Epilepsy is a neurological disorder characterized by recurrent seizures, which are sudden surges of electrical activity in the brain.
According to the Epilepsy Foundation, around 1.3-2.8 million people in the United States have epilepsy. Each year, around 48 in every 100,000 Americans develop the condition.
Stress and anxiety are well-established triggers for seizures among people with epilepsy, and studies have shown that reducing stress may lower seizure risk for those with the condition.
While neurologists recommend that patients with epilepsy avoid stressful situations as a way of avoiding stress-induced seizures, it is not always possible to do so, highlighting the need for a therapeutic alternative.
However, because scientists have been unclear about how stress causes seizures, such a treatment has proven difficult to find.
Now, Michael O. Poulter, Ph.D., of the University of Western Ontario in Canada, and colleagues believe they may have moved a step closer to fulfilling this need.
Stress-induced seizures caused by increased activity in piriform cortex
For their study, the researchers focused on analyzing the activity of corticotropin-releasing factor (CRF) in the brains of rats with and without epilepsy.
CRF is a neurotransmitter - a chemical that enables communication between nerve cells - that regulates the behavioral response to stress.
The researchers assessed how CRF affected the piriform cortex of the rodents, which is a region of the brain in which seizures are known to occur among humans with epilepsy.

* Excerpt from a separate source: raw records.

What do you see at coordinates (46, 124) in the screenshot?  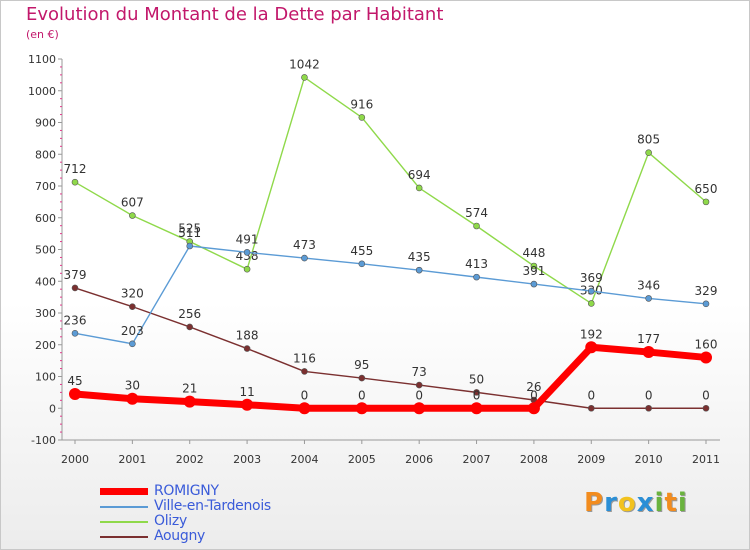 I see `y-tick-label: 900` at bounding box center [46, 124].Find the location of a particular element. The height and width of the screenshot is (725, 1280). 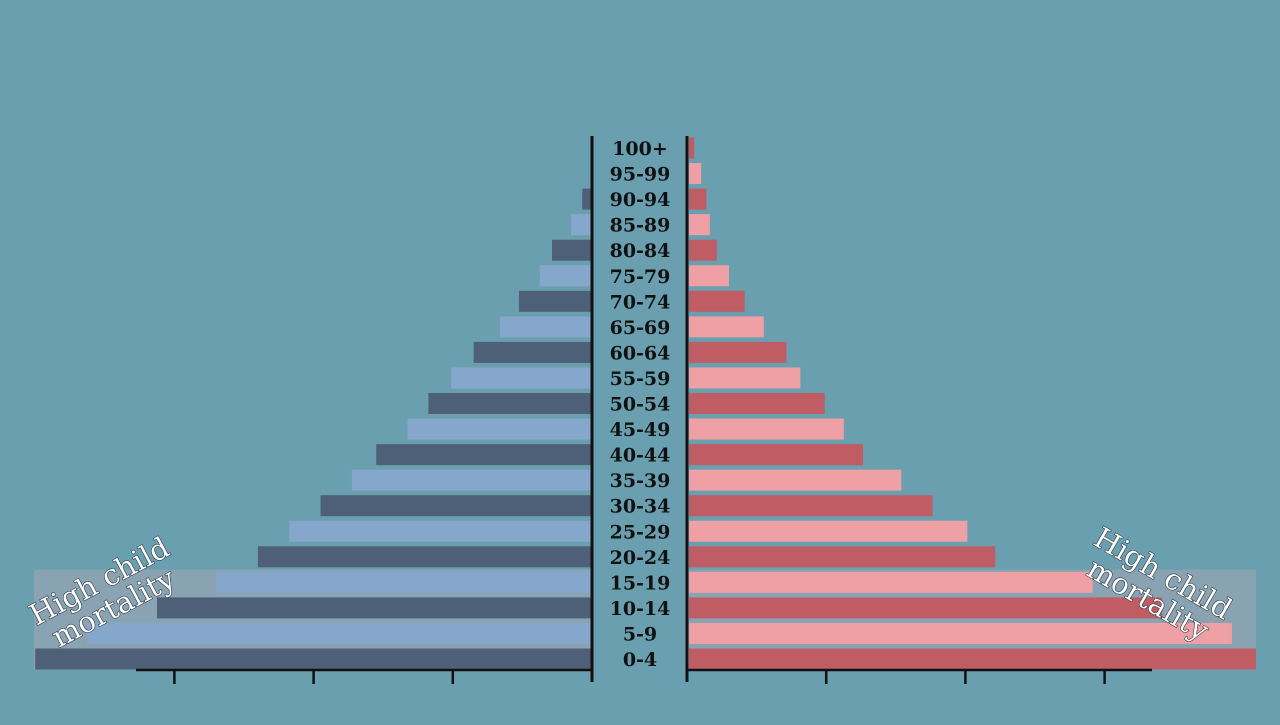

age-label-40-44: 40-44 is located at coordinates (640, 456).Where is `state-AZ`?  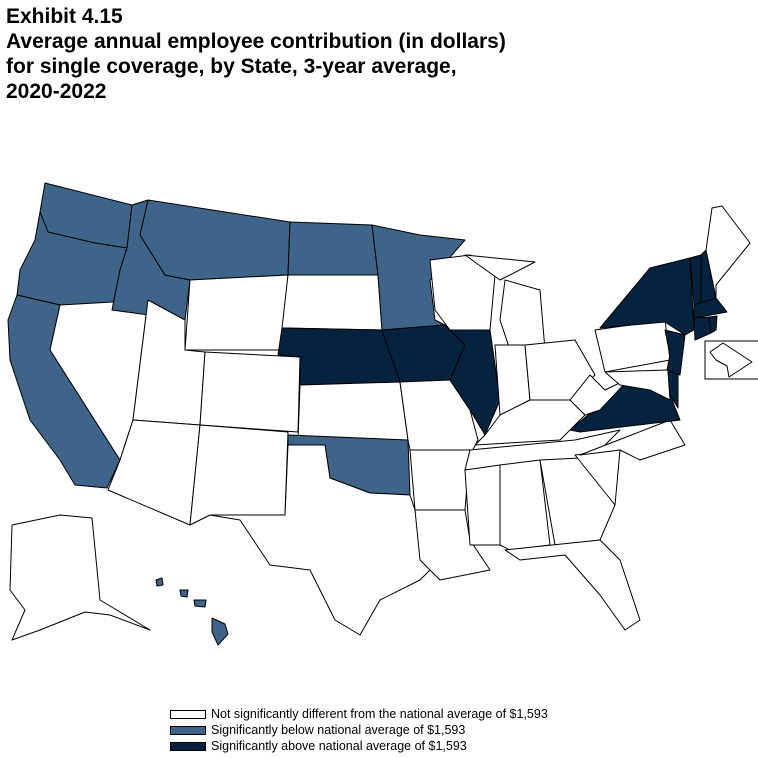 state-AZ is located at coordinates (154, 472).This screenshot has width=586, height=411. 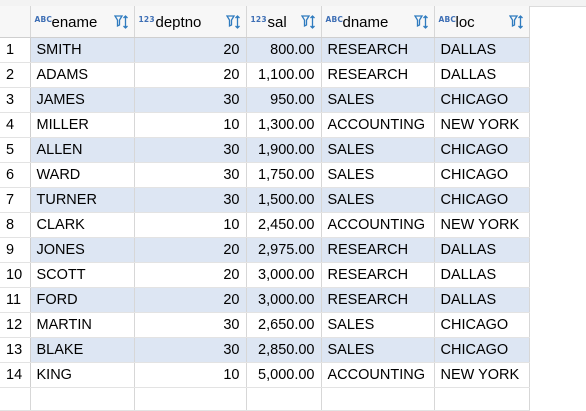 I want to click on table-row: 6 WARD 30 1,750.00 SALES CHICAGO, so click(x=265, y=175).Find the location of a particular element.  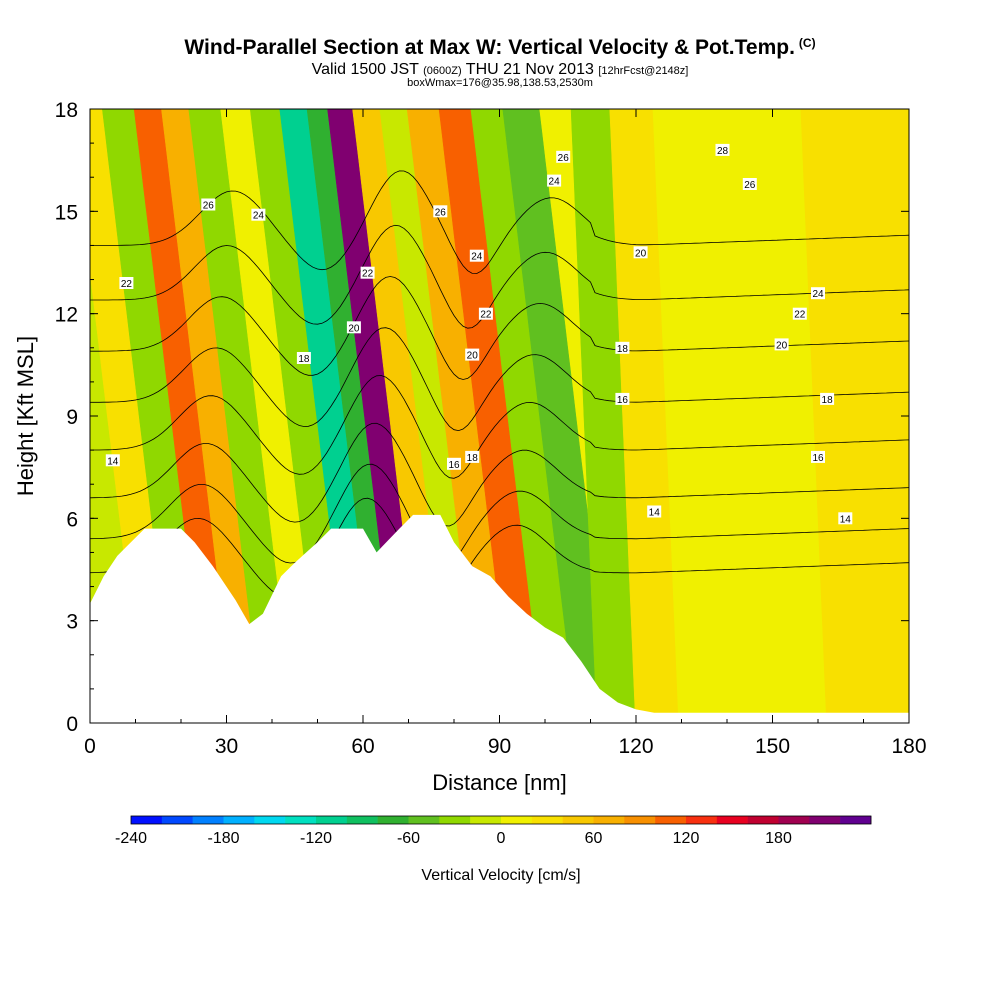

y-tick-label: 0 is located at coordinates (72, 724). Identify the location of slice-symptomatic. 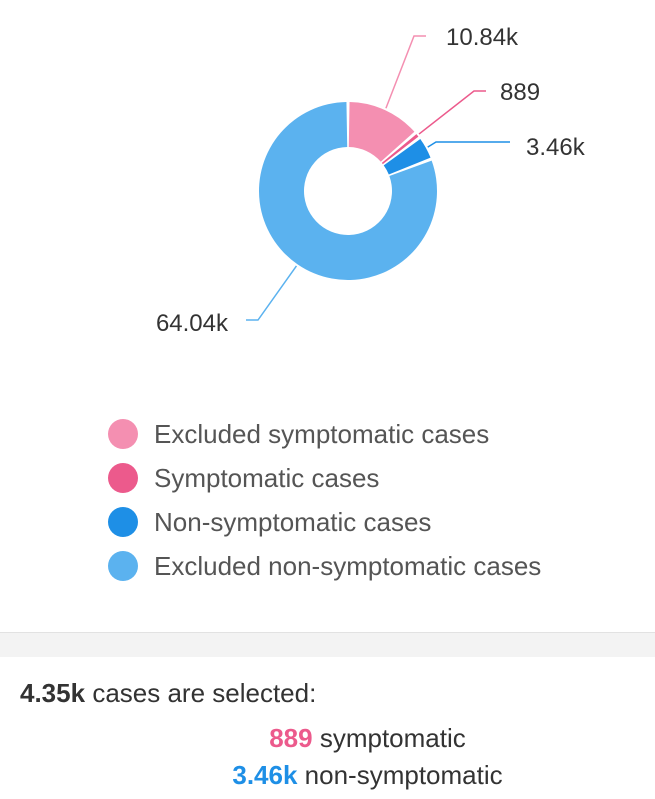
(400, 150).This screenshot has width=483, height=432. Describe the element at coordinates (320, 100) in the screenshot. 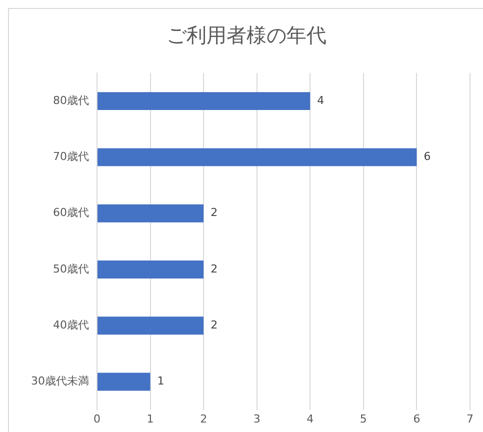

I see `data-label: 4` at that location.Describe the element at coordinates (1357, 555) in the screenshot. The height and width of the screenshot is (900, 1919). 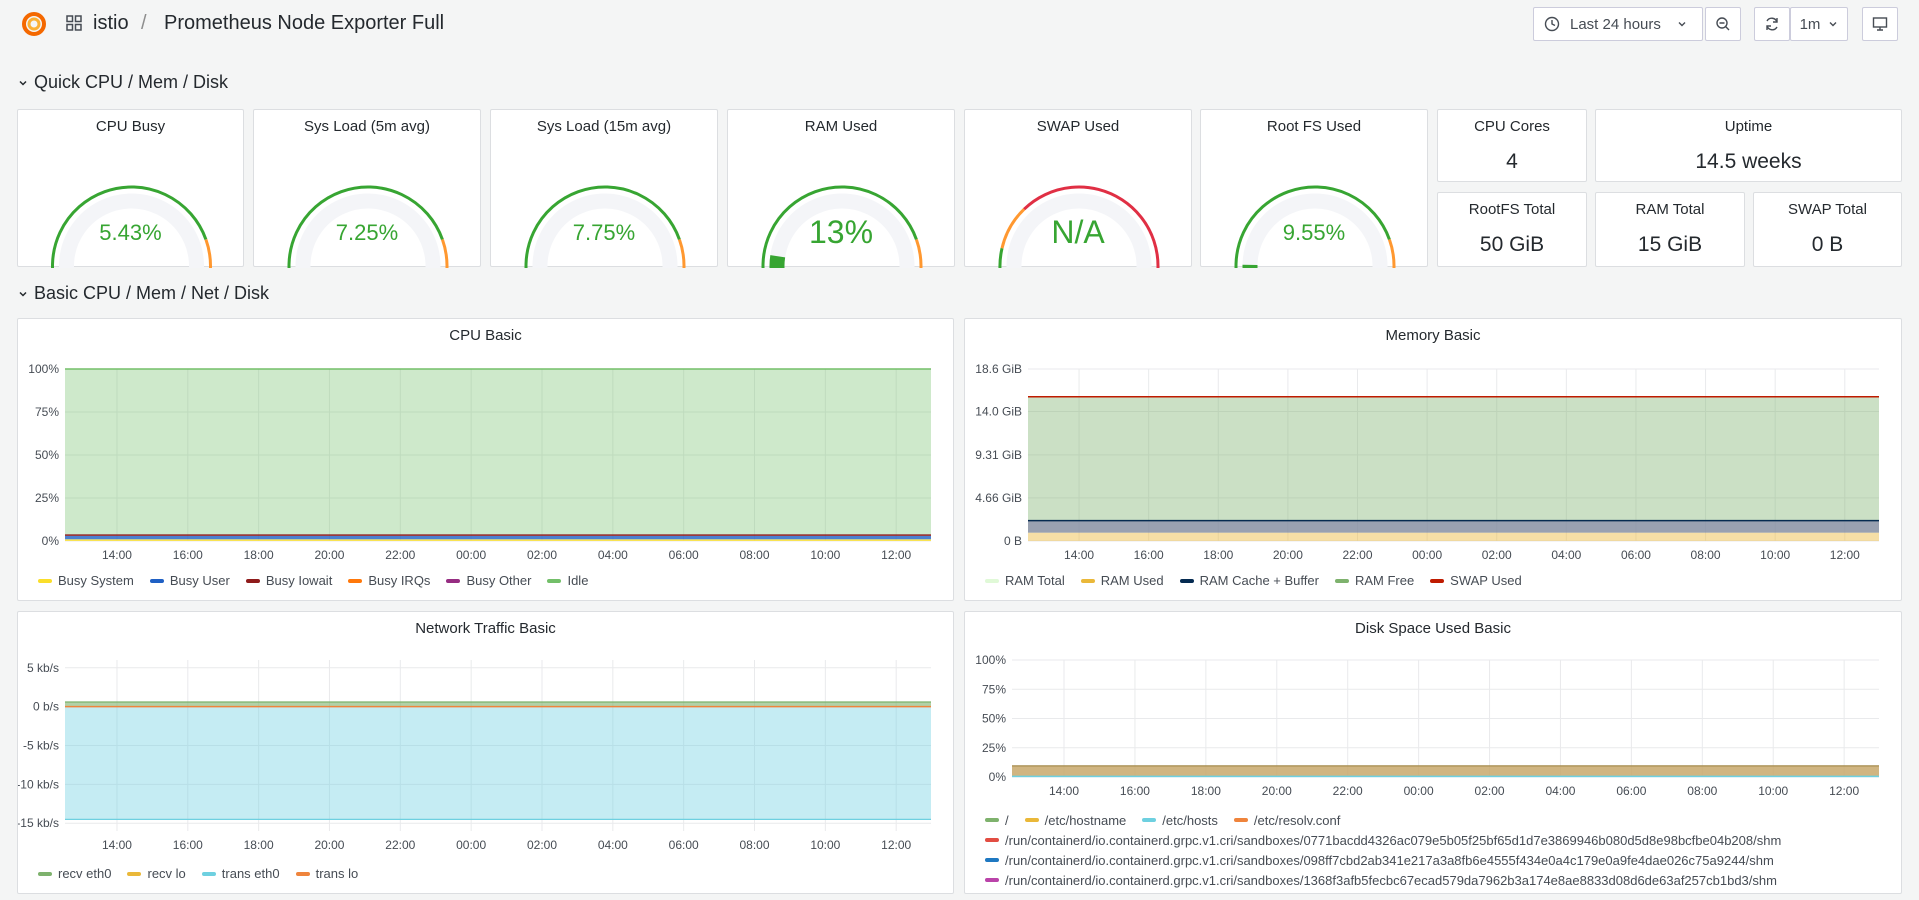
I see `x-tick-label: 22:00` at that location.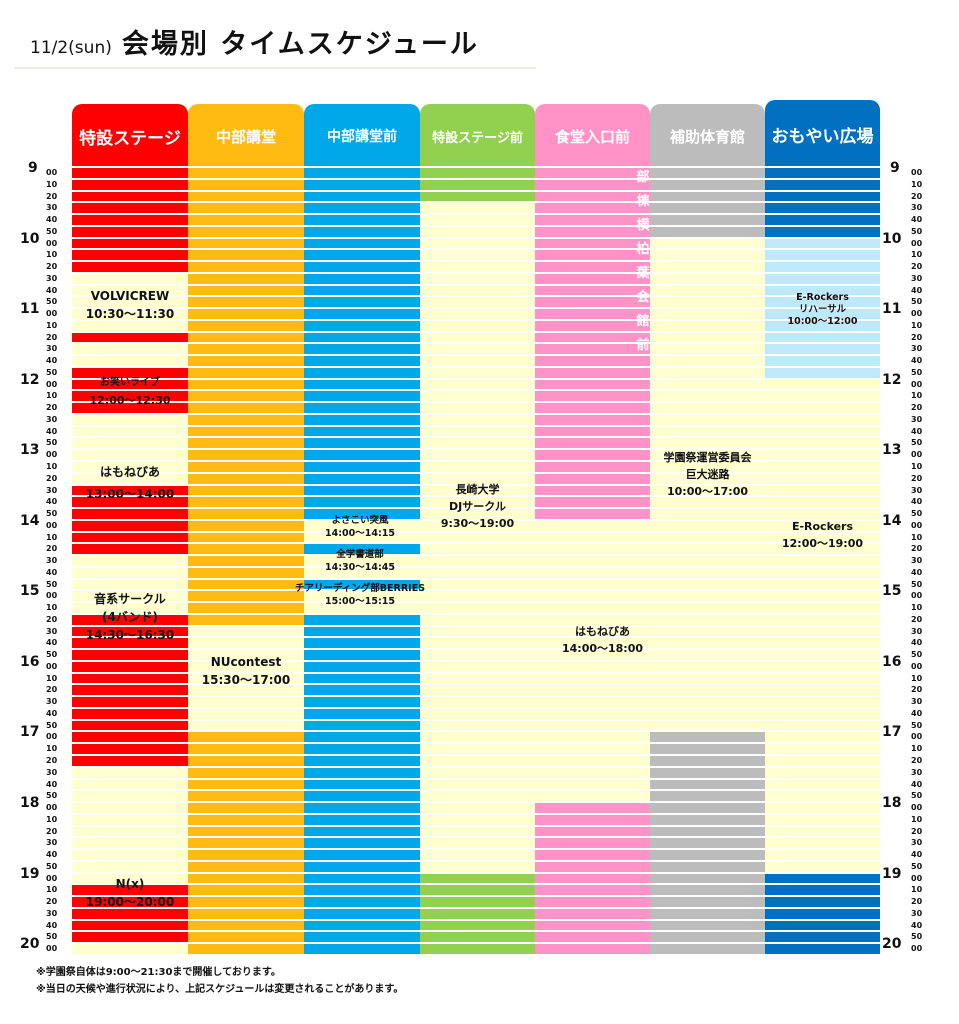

Among rats without epilepsy, the researchers found that CRF reduced activity in the piriform cortex of the brain. Among rats with epilepsy, however, they found CRF did the opposite, increasing activity in the piriform cortex.
"When we used CRF on the epileptic brain, the polarity of the effect flipped; it went from inhibiting the piriform cortex to exciting it," explains Poulter. "At that point we became excited, and decided to explore exactly why this was happening."
On further investigation, the team found that CRF altered neuronal signaling in the brains of rats with epilepsy.
Specifically, they found that CRF activated a protein called regulator of G protein signaling protein type 2 (RGS2), which changed communication between nerve cells in the piriform cortex to increase the occurrence of seizures.
The researchers say their findings suggest it may be possible to prevent stress-induced seizures in patients with epilepsy by blocking CRF.
"We are very excited about this possibility for treating epilepsy patients."
Michael O. Poulter, Ph.D.
Furthermore, the researchers say their findings may have implications for other neurological disorders, such as depression and schizophrenia; these conditions might trigger neurochemical processes that increase severity of symptoms.